(Data provided)

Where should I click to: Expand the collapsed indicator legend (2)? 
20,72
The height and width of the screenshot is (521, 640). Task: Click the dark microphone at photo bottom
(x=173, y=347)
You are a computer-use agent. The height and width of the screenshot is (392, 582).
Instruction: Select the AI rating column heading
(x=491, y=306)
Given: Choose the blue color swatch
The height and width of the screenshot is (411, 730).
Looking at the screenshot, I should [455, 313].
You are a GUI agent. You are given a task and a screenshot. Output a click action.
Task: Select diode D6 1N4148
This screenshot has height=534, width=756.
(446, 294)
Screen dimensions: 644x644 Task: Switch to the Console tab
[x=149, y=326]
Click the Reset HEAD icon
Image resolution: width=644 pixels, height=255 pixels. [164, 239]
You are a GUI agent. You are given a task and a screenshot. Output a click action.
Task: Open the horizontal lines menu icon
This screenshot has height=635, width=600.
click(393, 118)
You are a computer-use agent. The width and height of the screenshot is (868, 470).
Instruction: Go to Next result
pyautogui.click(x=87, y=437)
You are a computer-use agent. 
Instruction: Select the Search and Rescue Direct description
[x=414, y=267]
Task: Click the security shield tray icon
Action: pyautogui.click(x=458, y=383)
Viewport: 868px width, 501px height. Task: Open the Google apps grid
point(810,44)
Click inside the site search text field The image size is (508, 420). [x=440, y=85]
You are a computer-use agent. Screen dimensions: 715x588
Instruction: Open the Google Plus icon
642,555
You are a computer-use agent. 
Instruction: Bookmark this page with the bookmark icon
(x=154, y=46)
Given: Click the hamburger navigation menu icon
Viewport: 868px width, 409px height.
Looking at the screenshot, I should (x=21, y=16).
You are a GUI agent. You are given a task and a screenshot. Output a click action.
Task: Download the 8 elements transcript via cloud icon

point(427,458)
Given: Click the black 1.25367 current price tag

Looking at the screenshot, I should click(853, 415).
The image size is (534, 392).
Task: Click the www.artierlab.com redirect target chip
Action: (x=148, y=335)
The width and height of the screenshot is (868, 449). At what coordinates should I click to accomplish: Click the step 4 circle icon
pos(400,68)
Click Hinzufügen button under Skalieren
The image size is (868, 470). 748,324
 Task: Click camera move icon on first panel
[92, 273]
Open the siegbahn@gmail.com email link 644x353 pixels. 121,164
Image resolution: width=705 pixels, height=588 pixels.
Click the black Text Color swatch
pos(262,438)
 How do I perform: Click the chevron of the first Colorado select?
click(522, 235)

(End Data provided)

What to work on - In full and without error, give the listing again.

Written reply -
Where should I click to: Expand the collapsed indicator legend (2)? 
20,72
The height and width of the screenshot is (521, 640). Task: Click the dark microphone at photo bottom
(x=173, y=347)
You are a computer-use agent. The height and width of the screenshot is (392, 582).
Instruction: Select the AI rating column heading
(x=491, y=306)
Given: Choose the blue color swatch
The height and width of the screenshot is (411, 730).
Looking at the screenshot, I should [455, 313].
You are a GUI agent. You are given a task and a screenshot. Output a click action.
Task: Select diode D6 1N4148
This screenshot has height=534, width=756.
(446, 294)
Screen dimensions: 644x644 Task: Switch to the Console tab
[x=149, y=326]
Click the Reset HEAD icon
Image resolution: width=644 pixels, height=255 pixels. [164, 239]
You are a GUI agent. You are given a task and a screenshot. Output a click action.
Task: Open the horizontal lines menu icon
This screenshot has height=635, width=600.
click(393, 118)
You are a computer-use agent. The width and height of the screenshot is (868, 470).
Instruction: Go to Next result
pyautogui.click(x=87, y=437)
You are a computer-use agent. 
Instruction: Select the Search and Rescue Direct description
[x=414, y=267]
Task: Click the security shield tray icon
Action: pyautogui.click(x=458, y=383)
Viewport: 868px width, 501px height. Task: Open the Google apps grid
point(810,44)
Click inside the site search text field The image size is (508, 420). [x=440, y=85]
You are a computer-use agent. Screen dimensions: 715x588
Instruction: Open the Google Plus icon
642,555
You are a computer-use agent. 
Instruction: Bookmark this page with the bookmark icon
(x=154, y=46)
Given: Click the hamburger navigation menu icon
Viewport: 868px width, 409px height.
Looking at the screenshot, I should (x=21, y=16).
You are a GUI agent. You are given a task and a screenshot. Output a click action.
Task: Download the 8 elements transcript via cloud icon

point(427,458)
Given: Click the black 1.25367 current price tag

Looking at the screenshot, I should click(853, 415).
The image size is (534, 392).
Task: Click the www.artierlab.com redirect target chip
Action: (x=148, y=335)
The width and height of the screenshot is (868, 449). At what coordinates should I click to accomplish: Click the step 4 circle icon
pos(400,68)
Click Hinzufügen button under Skalieren
The image size is (868, 470). 748,324
 Task: Click camera move icon on first panel
[92, 273]
Open the siegbahn@gmail.com email link 644x353 pixels. 121,164
Image resolution: width=705 pixels, height=588 pixels.
Click the black Text Color swatch
pos(262,438)
 How do I perform: Click the chevron of the first Colorado select?
click(522, 235)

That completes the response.